Ed è curioso che a ricorrere come sorta di correlativo oggettivo di questa pasticciata e posticcia post-postmodernità sia sempre un volatile: che tenga sotto terrore il mondo, che si schianti contro un muro per intrattenimento, che veicoli i sentimenti in dubbie pillole di 140 caratteri, o che giaccia alla spalle come ombra ominosa sul presente, ritroviamo uno dei simbolo arcaici per eccellenza, fenice imbarbarita di una contemporaneità che vorrebbe ma non sa come risorgere, perché stenta a capire se sia già morta o se debba ancora finire di agonizzare – mentre in realtà ha solo bisogno di crescere.

Così, con gusto tutto kafkiano, la seconda parte di Furia Avicola ci accompagna nell’altra faccia di quel volo mancato: la burocrazia, il sottosuolo dell’ordine impossibile, il regno di nessuno in cui ogni pensiero, desiderio o aspirazione finisce per vorticare senza esito alcuno nel grande circolo vizioso di un’organizzazione avvitata su se stessa – l’organizzazione dell’organizzazione -: le cose valgono, non valgono, si svalutano, si rivalutano, si rifiutano al valore. Una voragine di sentimenti inutili, dove il movimento è solo apparente, contrappasso di quell’aspirazione alla libertà che si traduce, appunto, soltanto in segni mortiferi – l’aviaria, il restauro disastroso, gli uffici andati a fuoco – o distruttivi – angry birds, gli archivi buttati, il denaro bruciato -.

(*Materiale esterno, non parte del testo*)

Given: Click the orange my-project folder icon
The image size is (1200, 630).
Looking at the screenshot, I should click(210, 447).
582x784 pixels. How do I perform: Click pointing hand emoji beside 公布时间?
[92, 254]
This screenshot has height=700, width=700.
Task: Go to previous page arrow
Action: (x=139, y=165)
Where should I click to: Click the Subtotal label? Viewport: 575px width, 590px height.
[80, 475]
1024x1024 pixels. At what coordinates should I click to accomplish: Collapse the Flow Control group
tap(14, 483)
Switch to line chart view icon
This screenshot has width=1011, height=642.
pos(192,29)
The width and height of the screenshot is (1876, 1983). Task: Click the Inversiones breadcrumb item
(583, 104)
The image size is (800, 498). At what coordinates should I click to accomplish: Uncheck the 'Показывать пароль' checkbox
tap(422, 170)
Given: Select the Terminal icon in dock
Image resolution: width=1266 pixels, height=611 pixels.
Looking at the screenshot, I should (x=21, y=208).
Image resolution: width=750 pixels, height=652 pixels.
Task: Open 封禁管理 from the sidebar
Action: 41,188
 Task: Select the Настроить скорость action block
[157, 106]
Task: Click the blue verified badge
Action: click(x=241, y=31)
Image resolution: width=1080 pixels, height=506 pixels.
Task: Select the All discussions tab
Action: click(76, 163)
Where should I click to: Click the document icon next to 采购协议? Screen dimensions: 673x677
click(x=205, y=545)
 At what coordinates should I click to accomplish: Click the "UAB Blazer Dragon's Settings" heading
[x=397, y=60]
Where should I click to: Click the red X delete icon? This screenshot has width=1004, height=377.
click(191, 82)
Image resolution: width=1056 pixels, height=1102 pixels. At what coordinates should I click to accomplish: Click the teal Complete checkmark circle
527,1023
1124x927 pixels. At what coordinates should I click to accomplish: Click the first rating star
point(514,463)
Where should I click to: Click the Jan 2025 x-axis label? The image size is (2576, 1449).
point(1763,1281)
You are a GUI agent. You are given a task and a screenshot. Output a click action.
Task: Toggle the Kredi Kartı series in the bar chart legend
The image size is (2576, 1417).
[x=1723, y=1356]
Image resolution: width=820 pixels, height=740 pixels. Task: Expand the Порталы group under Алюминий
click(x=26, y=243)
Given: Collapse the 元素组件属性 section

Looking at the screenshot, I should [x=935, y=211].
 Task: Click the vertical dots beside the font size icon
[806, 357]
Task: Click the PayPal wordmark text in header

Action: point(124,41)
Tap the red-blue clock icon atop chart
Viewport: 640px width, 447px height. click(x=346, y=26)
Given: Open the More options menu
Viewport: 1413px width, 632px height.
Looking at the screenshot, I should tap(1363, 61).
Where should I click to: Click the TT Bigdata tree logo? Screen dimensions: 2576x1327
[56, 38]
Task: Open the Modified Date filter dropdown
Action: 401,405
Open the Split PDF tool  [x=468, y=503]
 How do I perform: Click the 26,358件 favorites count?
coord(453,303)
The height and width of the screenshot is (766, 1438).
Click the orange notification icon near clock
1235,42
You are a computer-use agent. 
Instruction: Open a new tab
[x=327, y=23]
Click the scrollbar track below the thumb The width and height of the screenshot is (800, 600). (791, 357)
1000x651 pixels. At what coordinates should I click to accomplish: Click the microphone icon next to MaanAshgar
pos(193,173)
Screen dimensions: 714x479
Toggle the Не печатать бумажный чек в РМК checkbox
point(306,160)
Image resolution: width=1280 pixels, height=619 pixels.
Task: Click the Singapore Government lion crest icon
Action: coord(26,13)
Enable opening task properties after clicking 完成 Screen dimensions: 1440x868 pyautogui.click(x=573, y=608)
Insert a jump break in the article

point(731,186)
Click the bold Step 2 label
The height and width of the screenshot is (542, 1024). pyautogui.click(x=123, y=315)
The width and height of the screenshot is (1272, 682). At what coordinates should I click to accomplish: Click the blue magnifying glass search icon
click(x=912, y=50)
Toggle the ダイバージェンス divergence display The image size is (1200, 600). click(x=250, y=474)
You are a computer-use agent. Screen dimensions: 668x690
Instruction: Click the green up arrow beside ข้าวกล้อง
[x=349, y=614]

Tratto fondamentale di questo spassoso, irriverente e acutissimo sguardo sul mondo, allora, non può che essere l’assurdo: assurdo che nella sua commistione di nonsense ed esilarante tragicità segna il dramma tutto contemporaneo di una società che vuole storicizzarsi, criticarsi, psicoanalizzarsi (tutti termini tipicamente otto-novecenteschi) senza neanche aver imparato a osservarsi, a lasciarsi il tempo di capire chi sia e cosa voglia; affidandosi, piuttosto, al baluginio di fuochi di paglia che per qualche istante sembrano divampare ovunque, rigor mortis di una “collettività alienata”, per poi lasciare tutti quanti soli, depressi e storditi, come uccelli lanciati contro un muro digitale. E solo perché qualcuno aveva parlato di volare.